— WORK REQUEST 1 —
Transcribe the portion of the essay on the wholeness of meaning between "The Value of" and "and continually transform.", inclusive.
— WORK REQUEST 2 —
Render this sentence from the essay on the wholeness of meaning in Spanish: "Death reminds us that to live meaningfully means to embrace impermanence and continually transform."
— WORK REQUEST 3 —
According to the essay on the wholeness of meaning, what pressures does healthcare face? List every one it names.

— PASSAGE TO READ —

○ ○ ○ ○

The Wholeness of Meaning
By Danny Gutknecht
It’s no secret that healthcare faces serious pressure: stress, rapid change, burnout, and high turnover. At Pathways, we’ve seen massive cries for help from providers and leaders in healthcare. Many stating the disconnected nature of what they feel their company is going through.
The Value of Death
When Swiss Psychiatrist Carl Jung stated, “The goal of life is death,” he wasn’t promoting morbidity or despair. Rather, he pointed toward a deeper psychological and symbolic truth: Death symbolically represents the final surrender and release of the ego’s attachments. By acknowledging death as life’s inevitable endpoint, we engage more fully and consciously in the present, rather than chasing illusions of perfection. Death reminds us that to live meaningfully means to embrace impermanence and continually transform.
Like you, I am committed to helping Crossroads become better because I have experienced the death of loved ones in my life. I’ve always felt like the entire medical (and post medical) establishments, ignore someone they feel is not capable of recovery. I’ve seen a poorly curated hospice experience, where the caregivers look past the importance of the end of someone’s life.

○ ○ ○ ○

— DATASET EXTRACT —
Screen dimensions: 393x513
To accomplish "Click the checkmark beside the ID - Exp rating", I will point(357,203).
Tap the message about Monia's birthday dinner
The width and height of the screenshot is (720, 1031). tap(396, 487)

○ ○ ○ ○

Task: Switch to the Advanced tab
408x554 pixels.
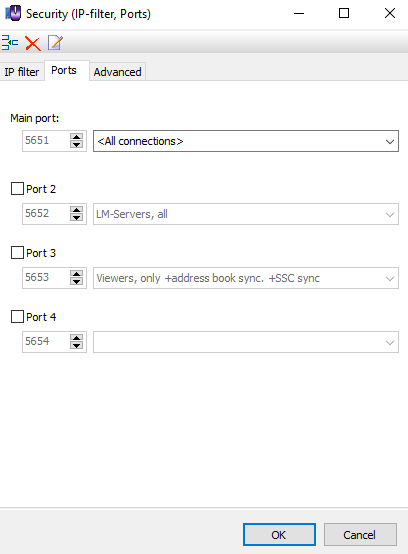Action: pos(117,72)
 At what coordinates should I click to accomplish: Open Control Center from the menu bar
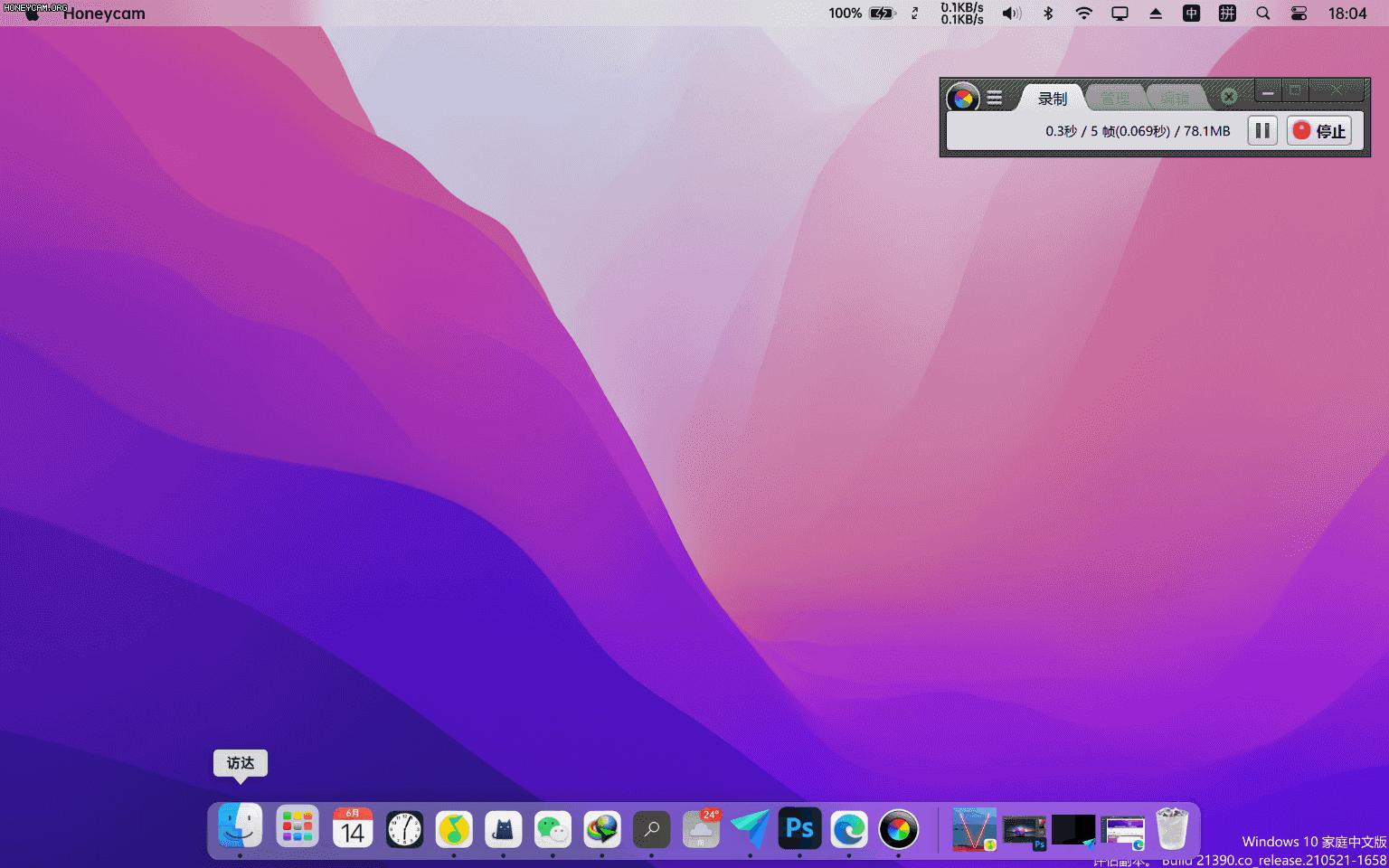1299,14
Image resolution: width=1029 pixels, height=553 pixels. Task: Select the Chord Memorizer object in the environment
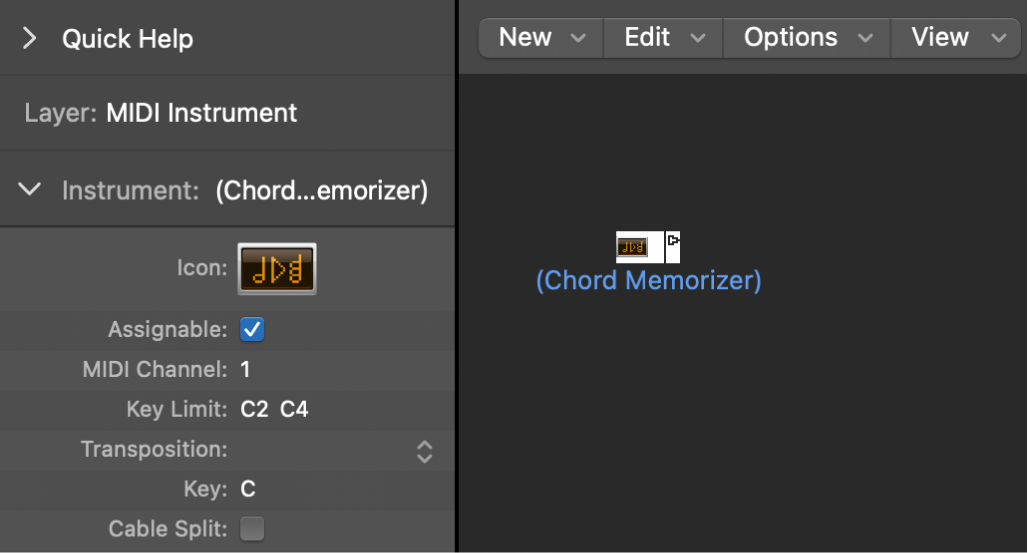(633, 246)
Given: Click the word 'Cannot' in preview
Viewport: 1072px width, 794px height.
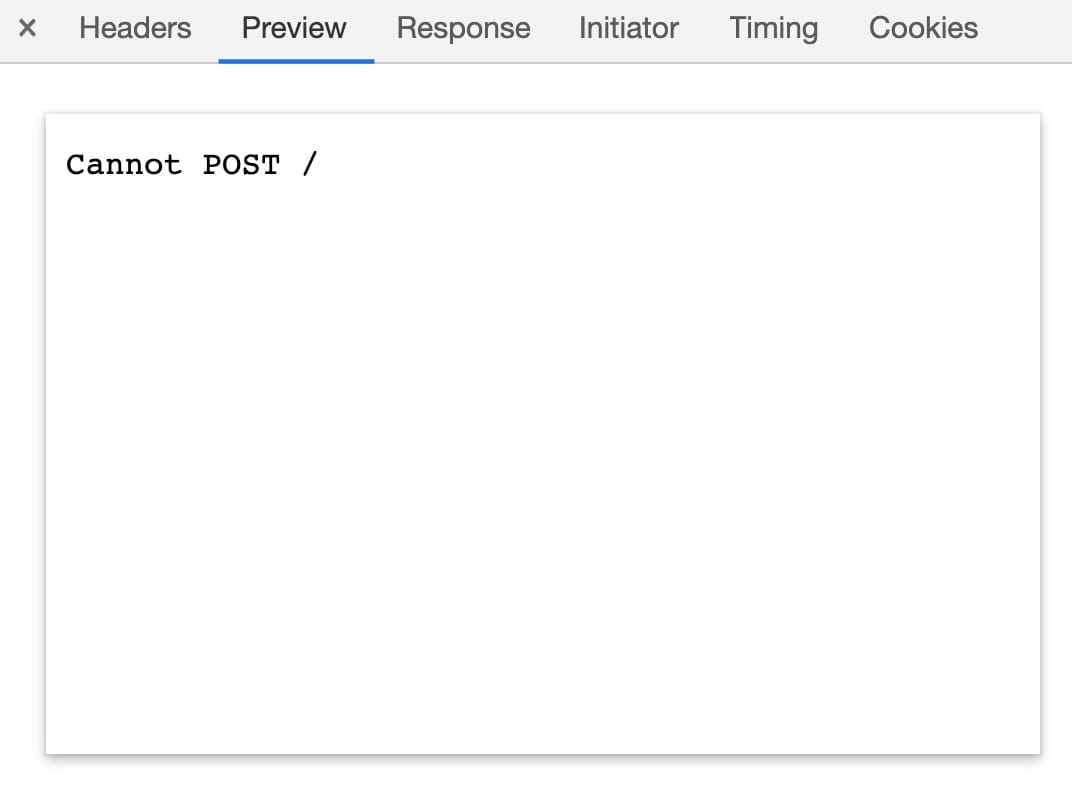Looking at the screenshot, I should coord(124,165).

○ ○ ○ ○

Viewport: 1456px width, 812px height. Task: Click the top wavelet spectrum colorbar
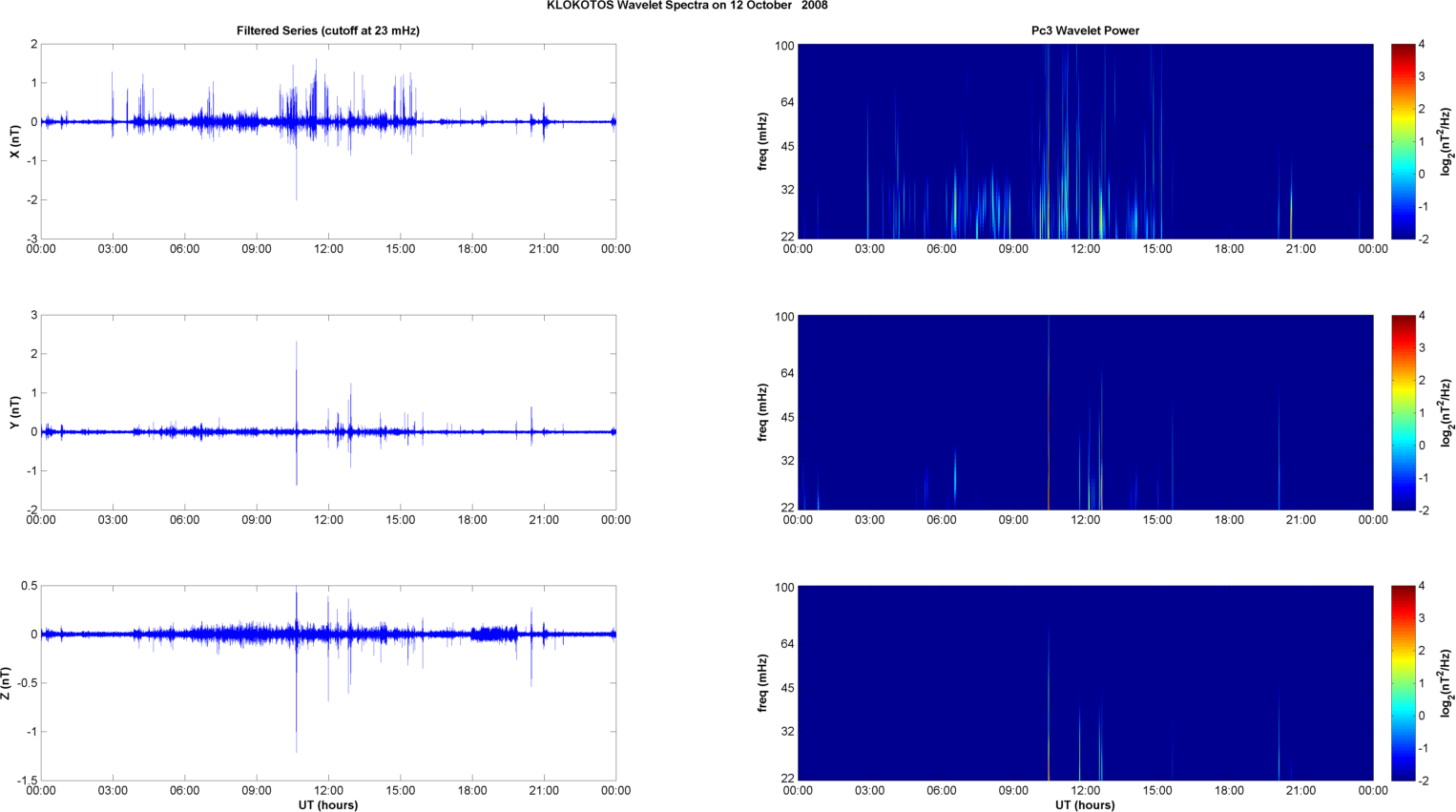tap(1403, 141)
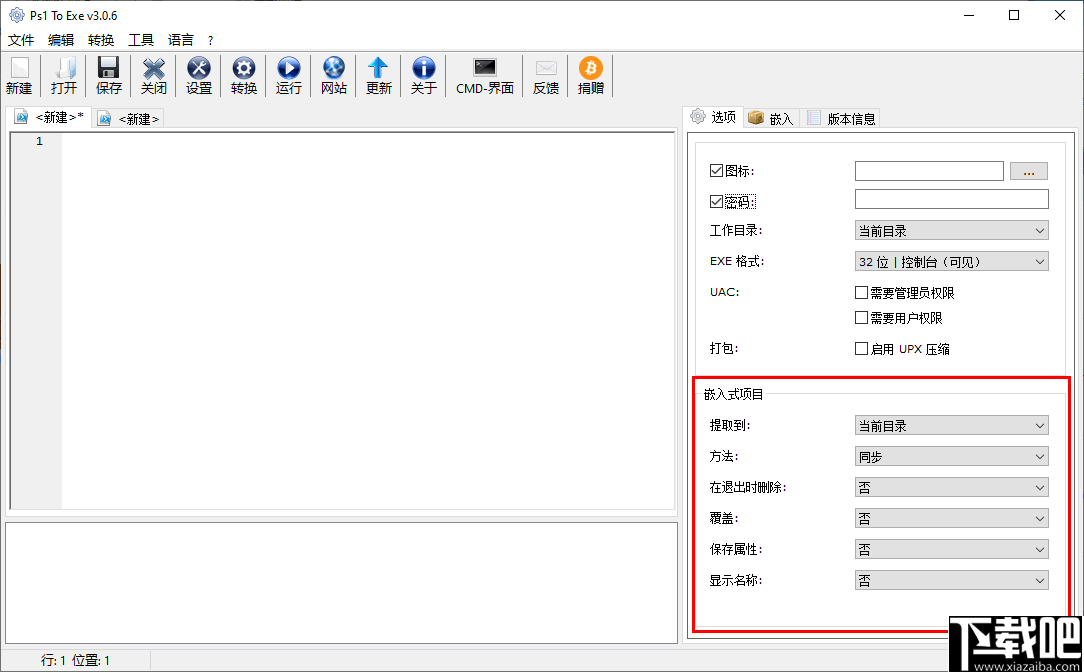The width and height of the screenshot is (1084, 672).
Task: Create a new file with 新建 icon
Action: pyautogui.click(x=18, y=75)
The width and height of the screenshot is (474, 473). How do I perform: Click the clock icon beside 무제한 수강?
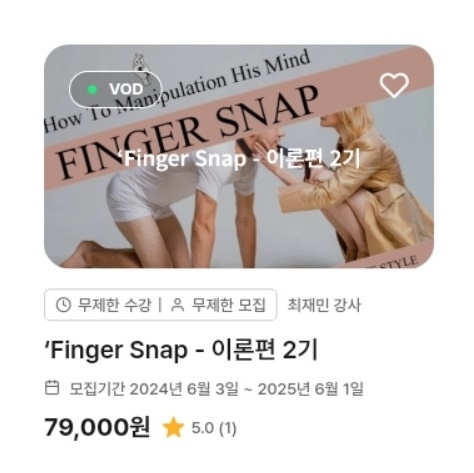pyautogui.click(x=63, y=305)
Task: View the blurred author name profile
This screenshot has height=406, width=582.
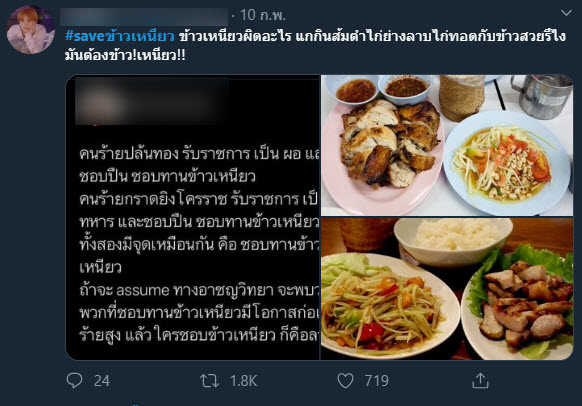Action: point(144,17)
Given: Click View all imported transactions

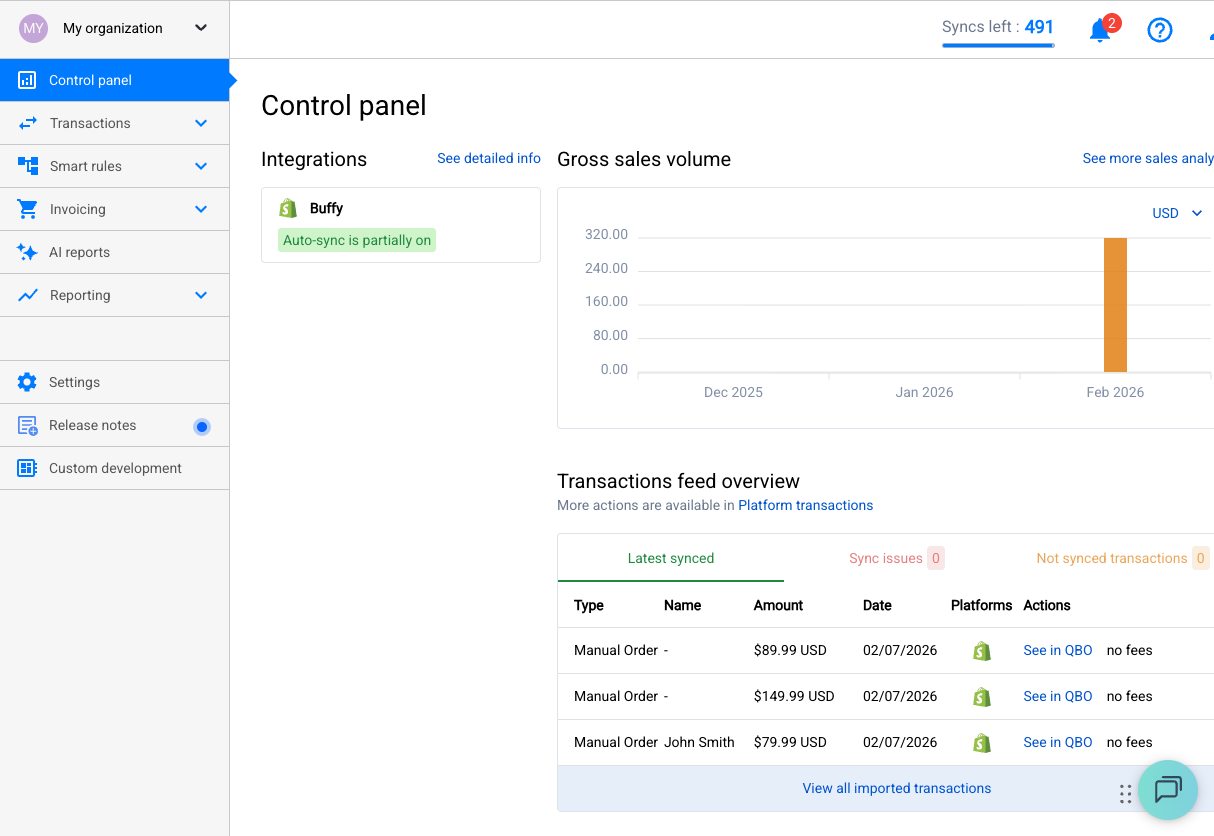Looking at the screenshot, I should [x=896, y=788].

○ ○ ○ ○

— EXERCISE RESULT 1 —
The Value of Death
When Swiss Psychiatrist Carl Jung stated, “The goal of life is death,” he wasn’t promoting morbidity or despair. Rather, he pointed toward a deeper psychological and symbolic truth: Death symbolically represents the final surrender and release of the ego’s attachments. By acknowledging death as life’s inevitable endpoint, we engage more fully and consciously in the present, rather than chasing illusions of perfection. Death reminds us that to live meaningfully means to embrace impermanence and continually transform.

— EXERCISE RESULT 2 —
La muerte nos recuerda que vivir con sentido significa aceptar la impermanencia y transformarse continuamente.

— EXERCISE RESULT 3 —
- stress
- rapid change
- burnout
- high turnover